Advocacy is starting to pay off. A 2015 Clusterbusters survey of 500 patients found that people reported that psilocybin worked as well or better than most conventional drugs. even at low (non-hallucinogenic) doses.. “People continue to report that psychedelics are the most effective treatment they’ve used, compared to all the other legal treatments available,” Kempner said.

A 2022 paper published in the scientific journal Headache tested psilocybin in 16 cluster headache patients using a randomized controlled trial – the gold standard in medical research – in which they received either psilocybin or a placebo. Research has shown that a “pulse” psilocybin dosing schedule, similar to what Clusterbusters recommends (three doses, five days apart), appears to reduce the frequency of attacks.

But the finding wasn’t a slam dunk because the results weren’t statistically significant, meaning they could have been due to chance. That’s not surprising, Kempner said, because only a small number of patients took psilocybin, too few to generate more conclusive data. But when study participants returned for a 2024 paper to repeat the pulse dosing six months later, the frequency of cluster attacks was halved — a finding which was statistically significant.

Still, research doesn’t confirm the “outrageously positive effects” people report on psilocybin, Kempner said. This may reflect the difficulty of testing headache therapies in groups, she noted: Pain comes and goes, and many patients may not be willing to take the risk of receiving a placebo drug while dealing with blinding pain, especially when it might increase. the medicine being tested at home. “It’s such a difficult disease to study,” she said.

Despite all that we still don’t know about psilocybin and cluster headaches, Kempner remains impressed by the data that patients have struggled with cluster headaches—and, even more, by how they’ve used that support to form a community.

Another way to serve

Psilocybin doesn’t work for all cluster headache sufferers, but the support around it has created a community of patients who can pick each other up when they fall and offer hope that one day, somehow, they will get relief.

“The drugs themselves, the mushrooms themselves, have woven together this incredible community of people supporting each other,” Kempner said. “That impresses me.”

Now retired from firefighting, Joe McKay has dedicated his life to what he sees as new types of service.

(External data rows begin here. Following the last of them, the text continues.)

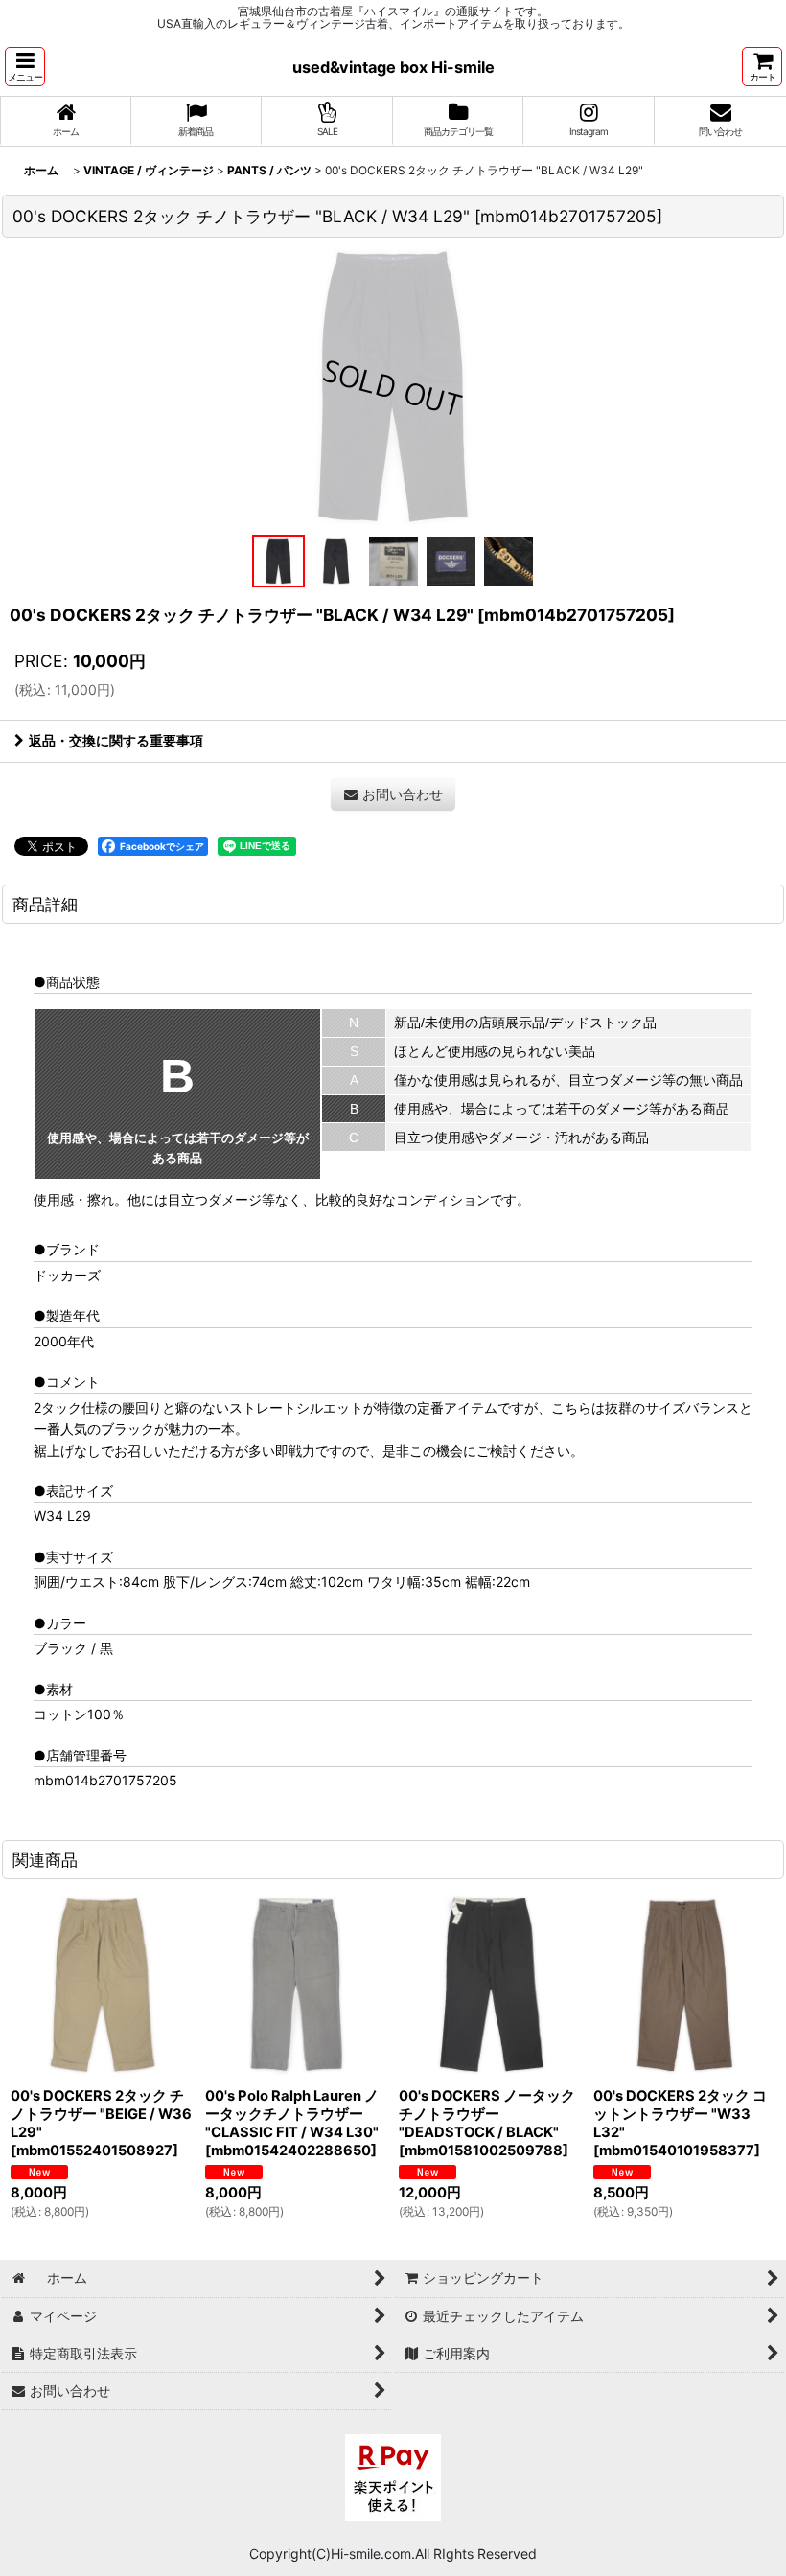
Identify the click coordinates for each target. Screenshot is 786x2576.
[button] (25, 66)
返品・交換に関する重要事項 (116, 740)
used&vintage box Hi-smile (393, 67)
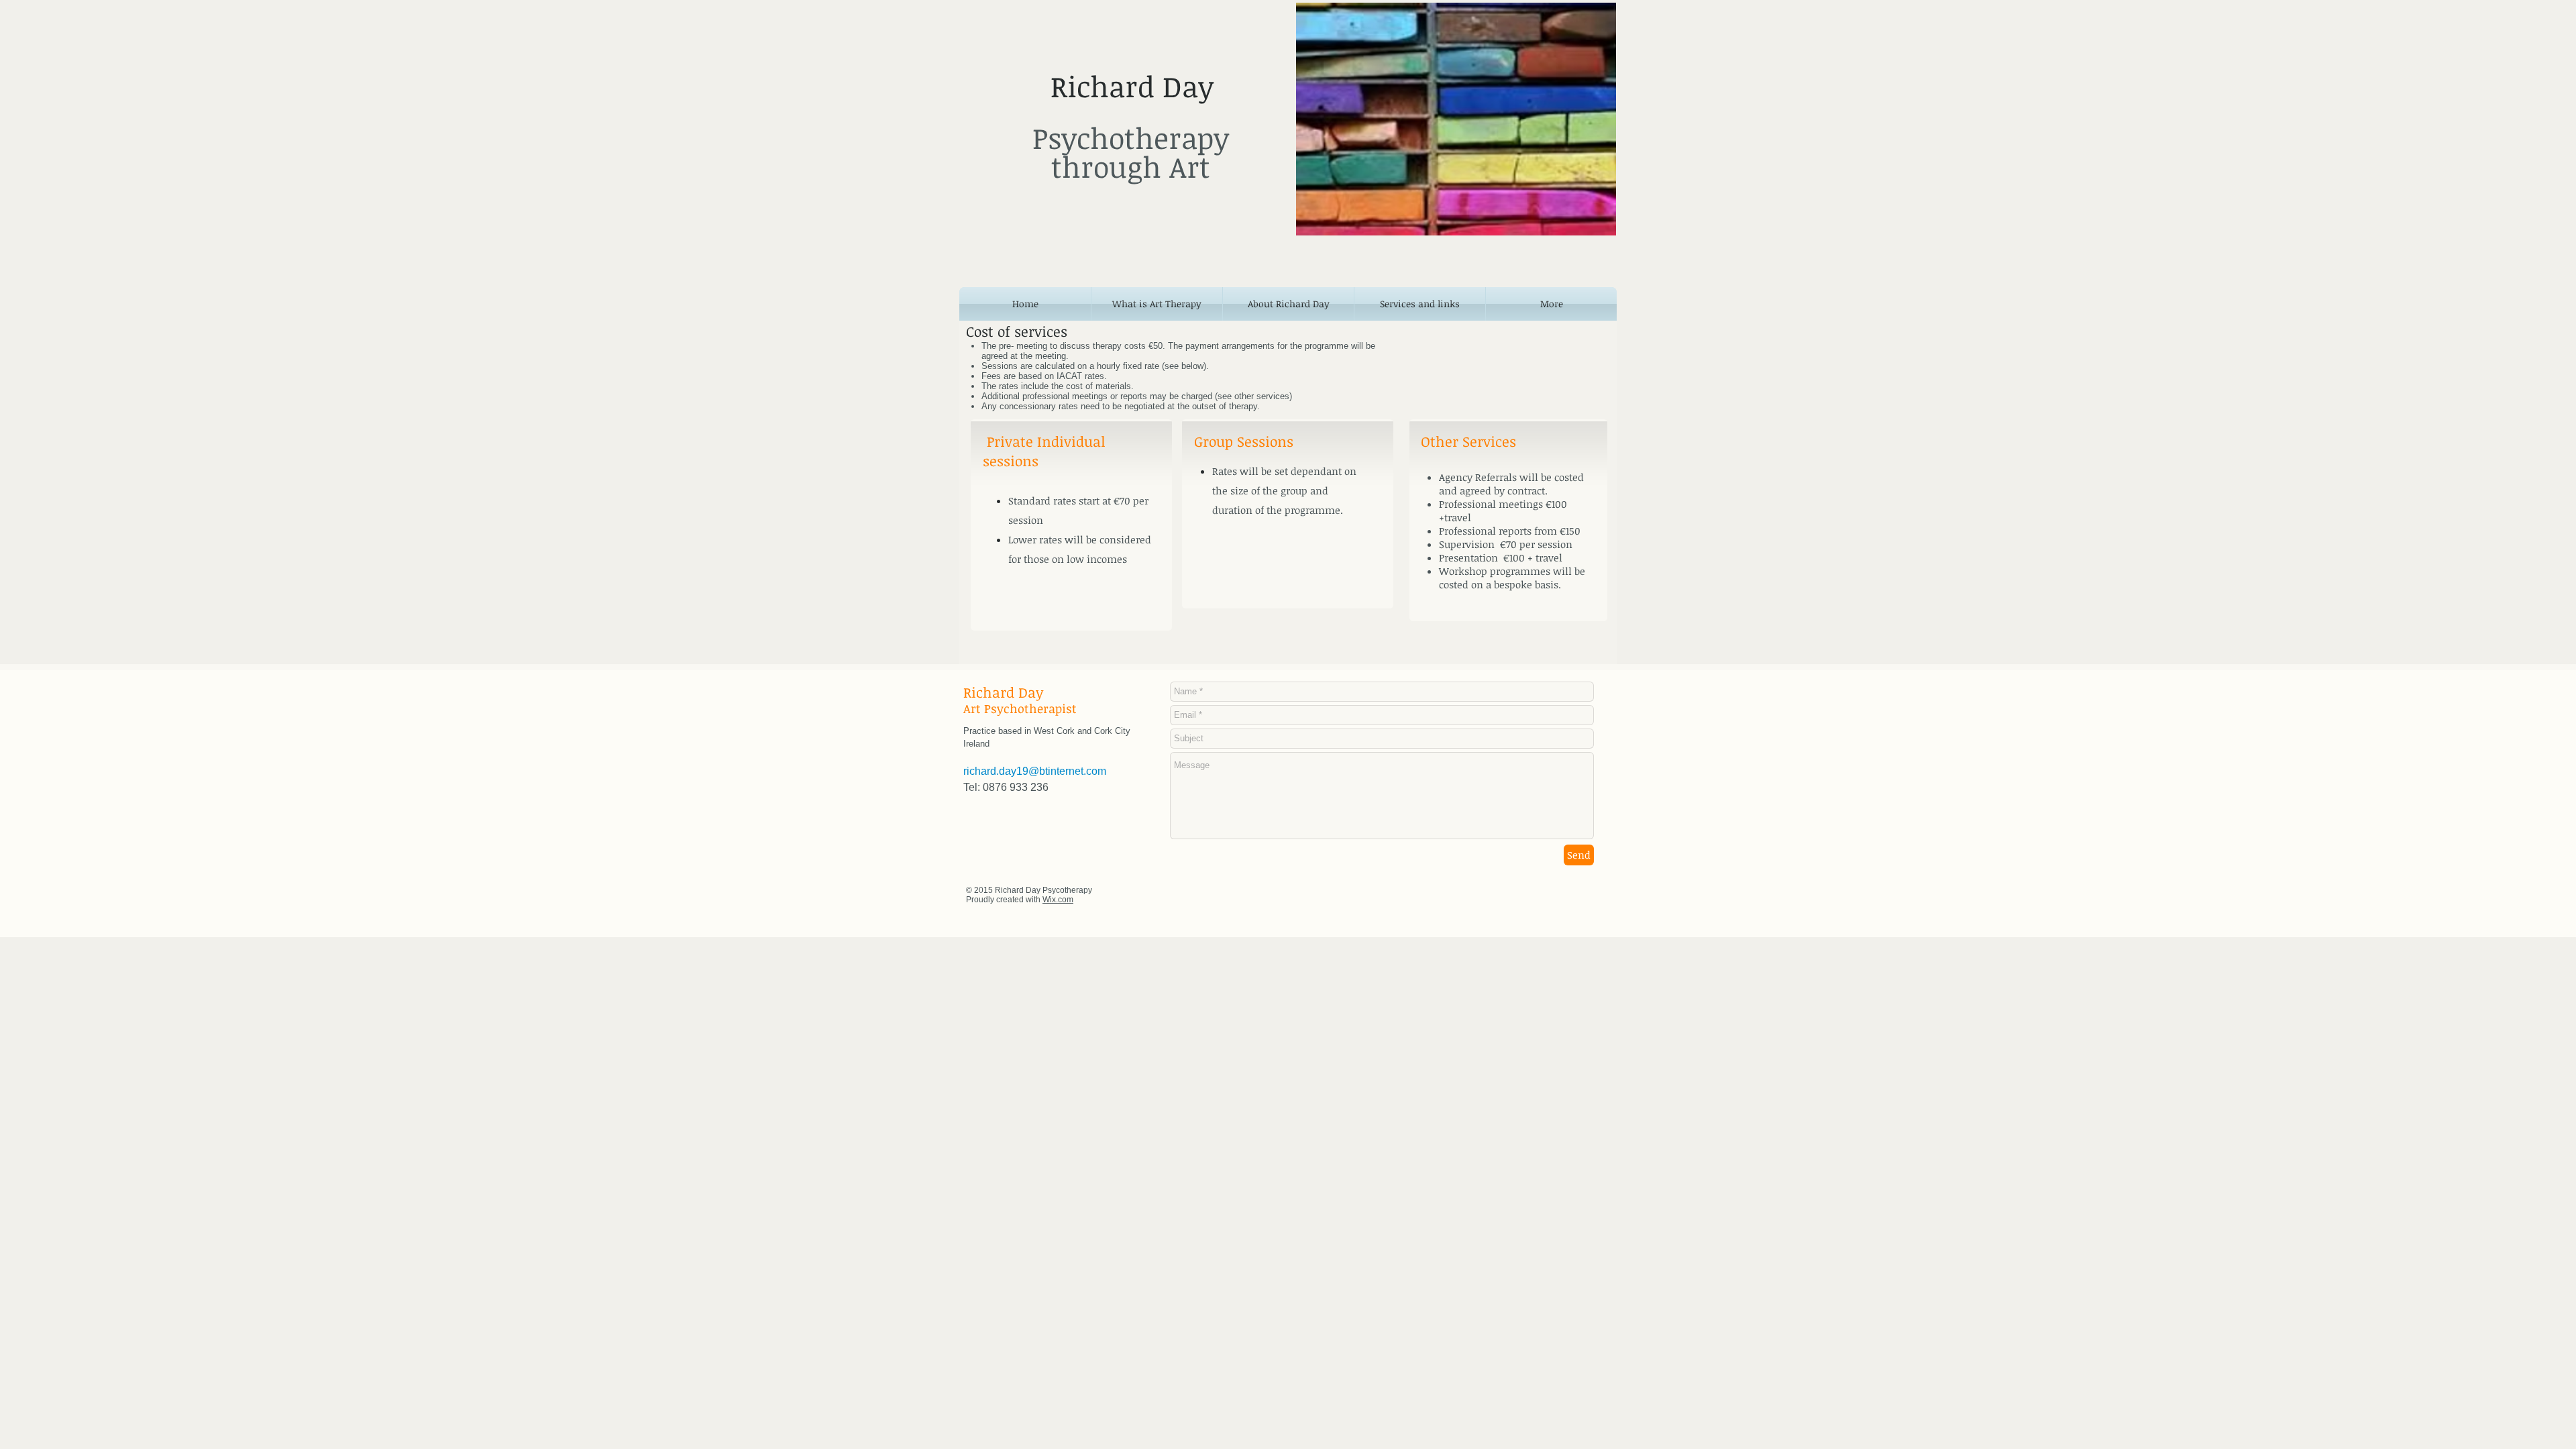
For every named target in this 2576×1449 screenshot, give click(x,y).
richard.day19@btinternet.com (1034, 771)
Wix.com (1057, 899)
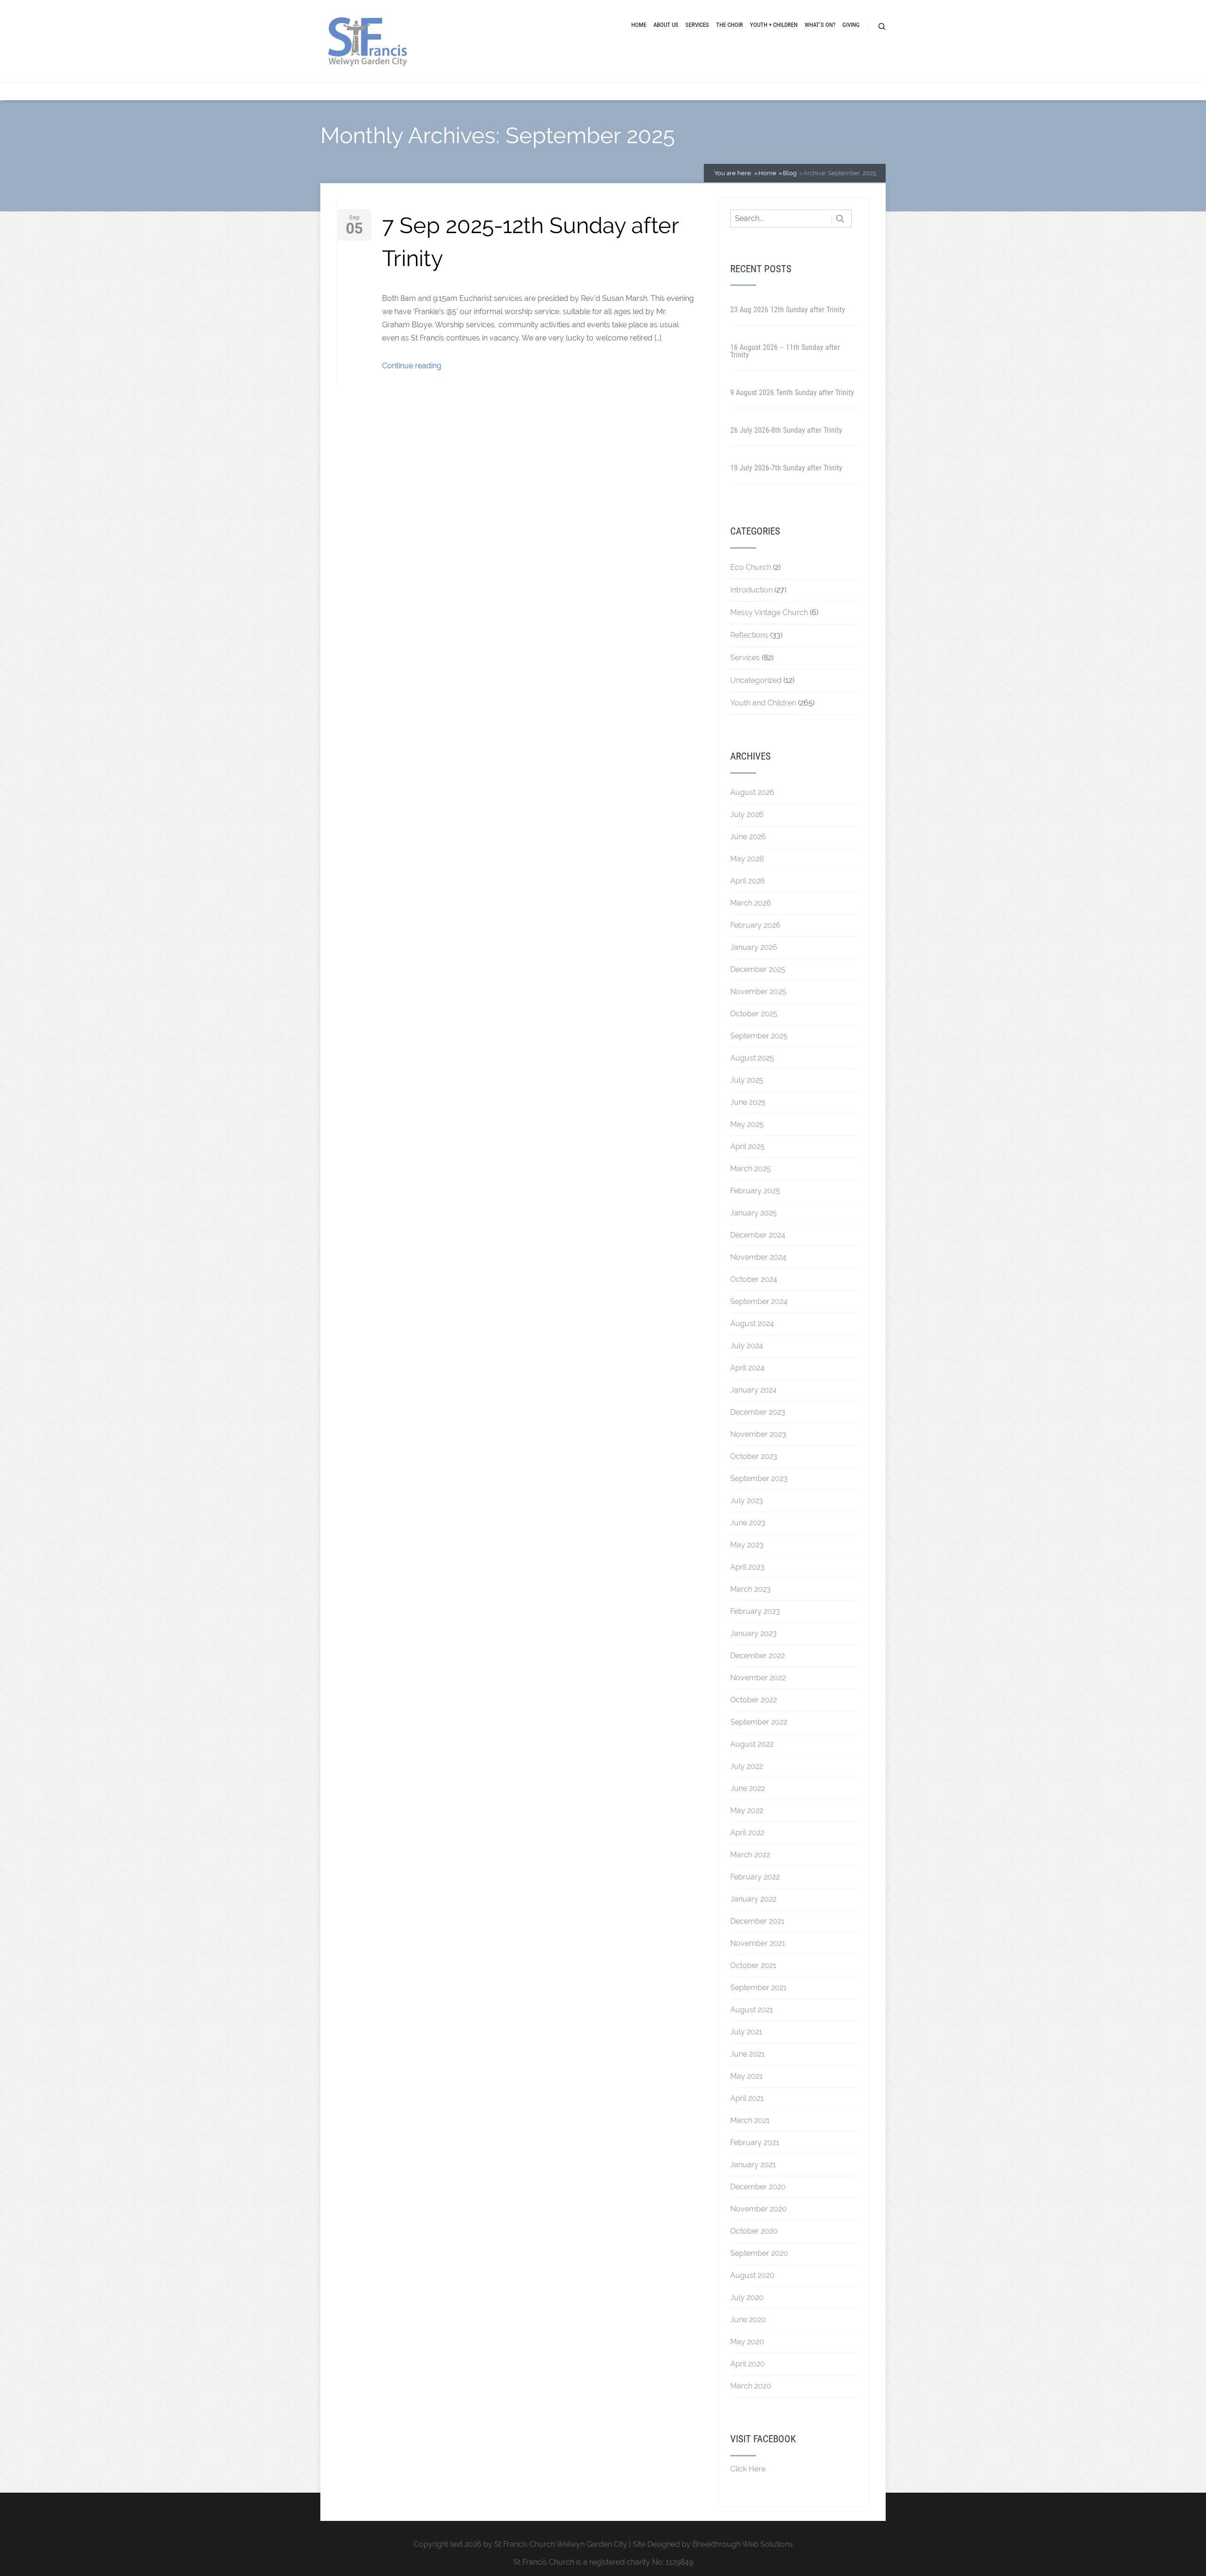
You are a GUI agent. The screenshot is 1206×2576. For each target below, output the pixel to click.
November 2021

When cluster headaches took her life, and psilocybin helped bring her back, McKay vowed to serve this new community, fighting to give people with cluster headaches access to the drug that helped him the most.

Even though psilocybin is illegal, McKay isn’t worried about talking to lawmakers or advocating for the right to use it. “For people in my community, a lot of us, it’s psilocybin or suicide,” he said. “I shouldn’t go to jail because I just want to be pain free.” That being said, he doesn’t like being put in this trouble. “I don’t want to be an outlaw, but I am.”

For him, this job is an extension of what he did as a firefighter. “I took an oath to serve and protect the people. Every cluster headache attack is a medical emergency. How can you not help?”